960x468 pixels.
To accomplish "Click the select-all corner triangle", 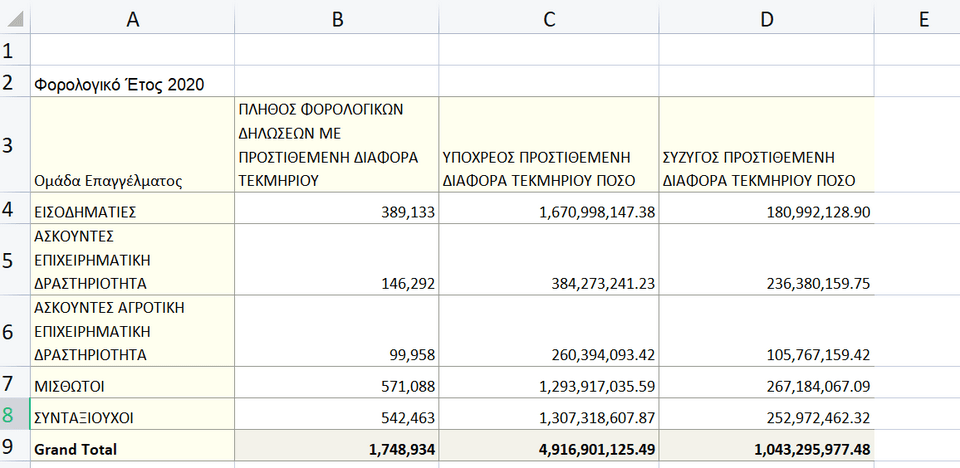I will 15,18.
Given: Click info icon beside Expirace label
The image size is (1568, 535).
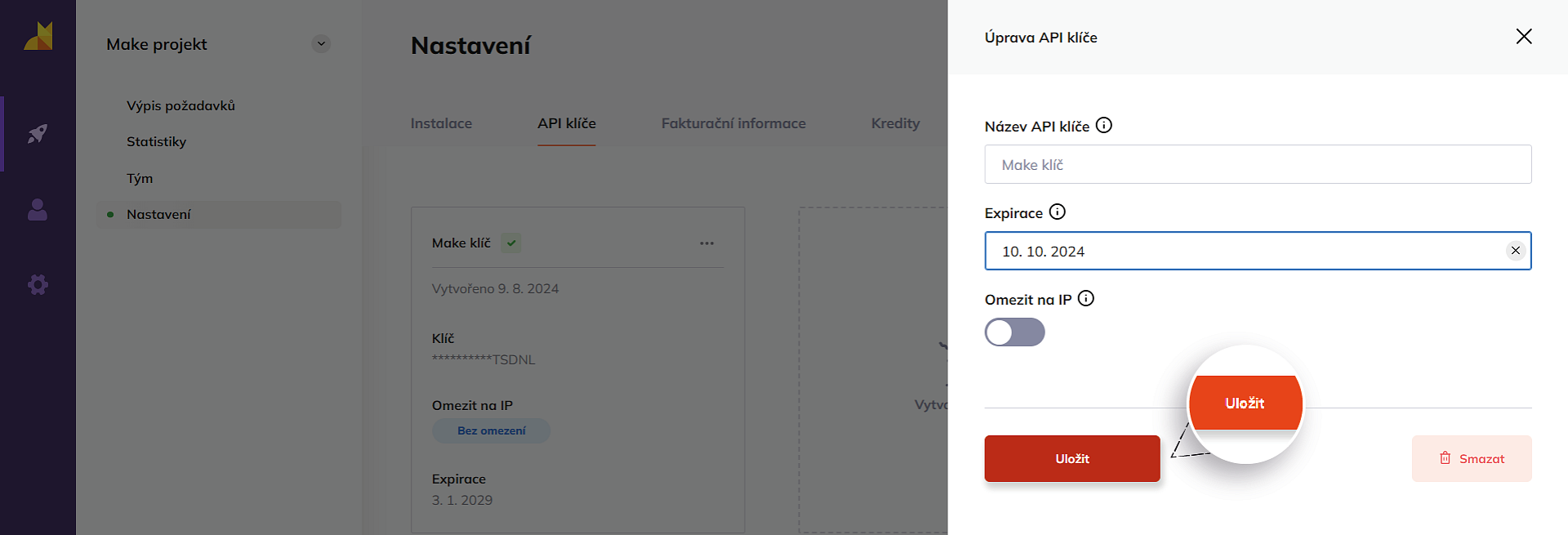Looking at the screenshot, I should click(1057, 212).
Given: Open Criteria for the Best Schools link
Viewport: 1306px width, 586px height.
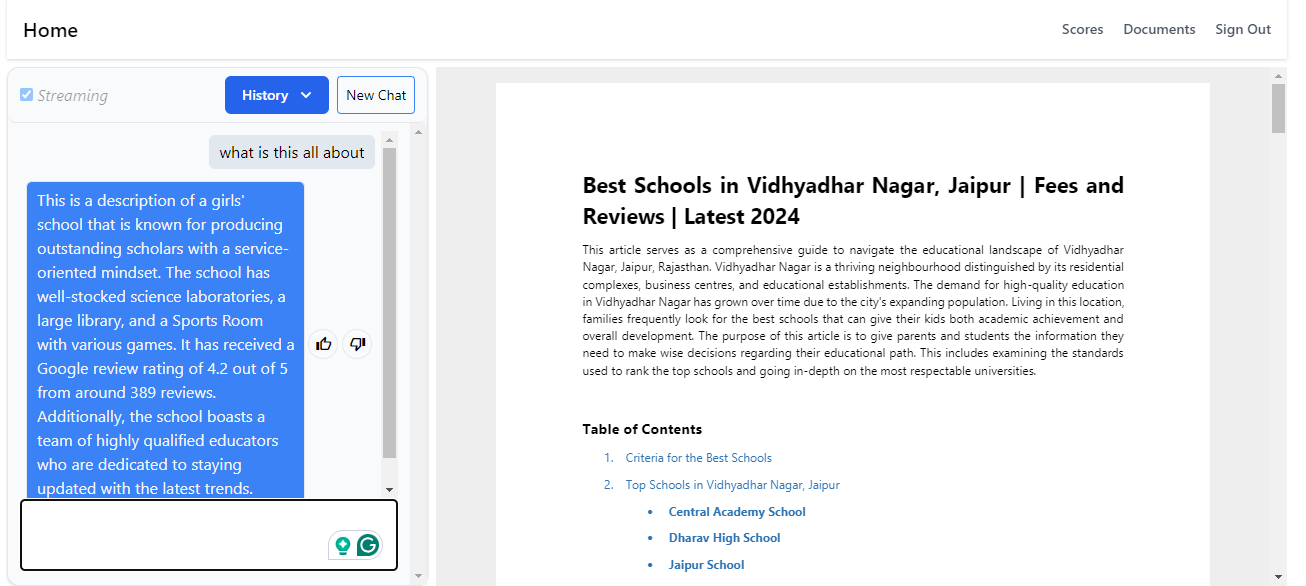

■ DIRECTIONS: Substitute "Window" for "Viewport" in the material, starting with the line containing "Given: Open Criteria" and going on through the end of the material. Change nothing else, and leave the pictures out of your answer.

■ CORRECT RESPONSE:
Given: Open Criteria for the Best Schools link
Window: 1306px width, 586px height.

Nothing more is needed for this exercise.